Trois fois par jour, quelqu'un vient dans ma cellule pour m'apporter mes repas, et essayer de me soigner. Ça aussi, c'est ce qu'ils disent. Je vais très bien, je suis seulement différente, je crois. Ils arrivent à me faire douter de moi-même.

D'ailleurs, c'est l'heure de ma visite quotidienne.
Le garçon qui entre, c'est Ben. Je ne l'aime pas.
Il me sermonne tout le temps, pourtant nous avons le même âge, dix-neuf ans.

" Voici ton repas de ce midi.

Il me regarde avec son grand air et ajoute :

- Le repas c'est ce qu'il y a sur  le plateau, pas moi.

-  Ferme la.

Je vais encore devoir raconter mes origines.

- Alors, pourquoi bouffes-tu des humains ?

- Pour que des gens comme toi puissent se taire à jamais. D'ailleurs tu sembles appétissant.

Je savais pertinemment que les gens qui entraient dans ma cellule s'étaient au préalable badigeonnés d'un liquide visqueux qui me ferait vomir voire mourir si je tentais de les croquer.
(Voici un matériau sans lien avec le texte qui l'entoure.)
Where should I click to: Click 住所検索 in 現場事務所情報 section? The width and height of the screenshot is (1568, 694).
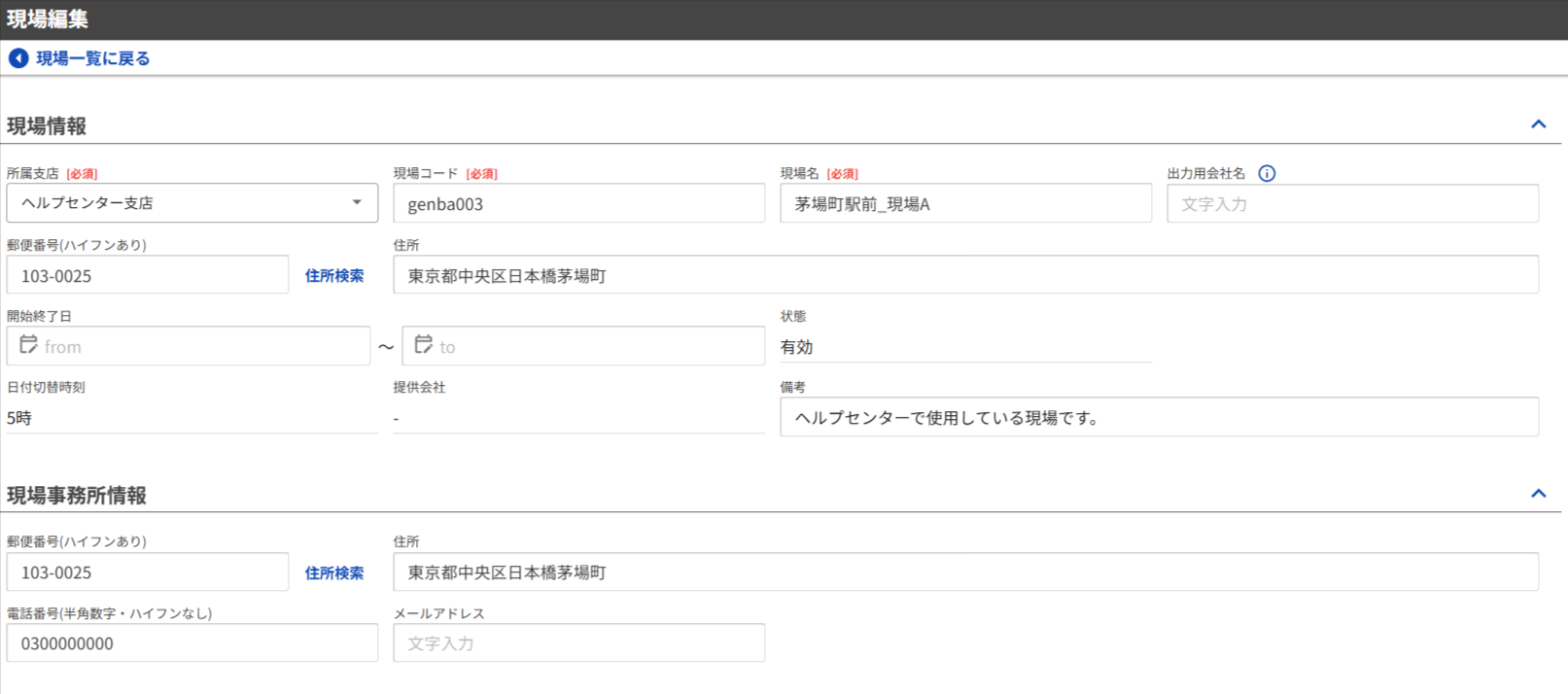tap(334, 573)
Bizarrement, ma petite blague quotidienne n'a pas dû lui plaire, car c'est la première fois qu'il décide de me frapper. Un coup de pied dans le foie, un coup de poing dans la tempe, un coup de genou dans le thorax puis encore un...deux...trois...milles coups de pied dans le ventre, tandis que je suis recroquevillée au sol.

- TU AS TUÉ DES CENTAINES DE PERSONNES, DES FAMILLES ENTIÈRES, TU TROUVES CELA AMUSANT ?

Je ne réponds pas. Non pas parce que je suis à cours d'argument. Je suis juste à cours de force. Le souffle coupé, j'essaie de répliquer, tout de même, mais rien ne sort.

Il me regarde dans les yeux, je n'ai jamais vu quelqu'un contenir autant de rage. Je suis allongée sur le dos, il est debout à côté de mon corps. Je suis vêtue d'une simple robe souillée qui m'arrive jusqu'aux genoux habituellement.

Je tente de me mettre en position assise, et m'aperçois que ma robe s'est fendue, laissant apparaître un morceau de ma jambe droite.

- C'est quoi ça ? Nous n'étions pas au courant que tu avais un tatouage !

- Est-ce vraiment la peine de le savoir ?    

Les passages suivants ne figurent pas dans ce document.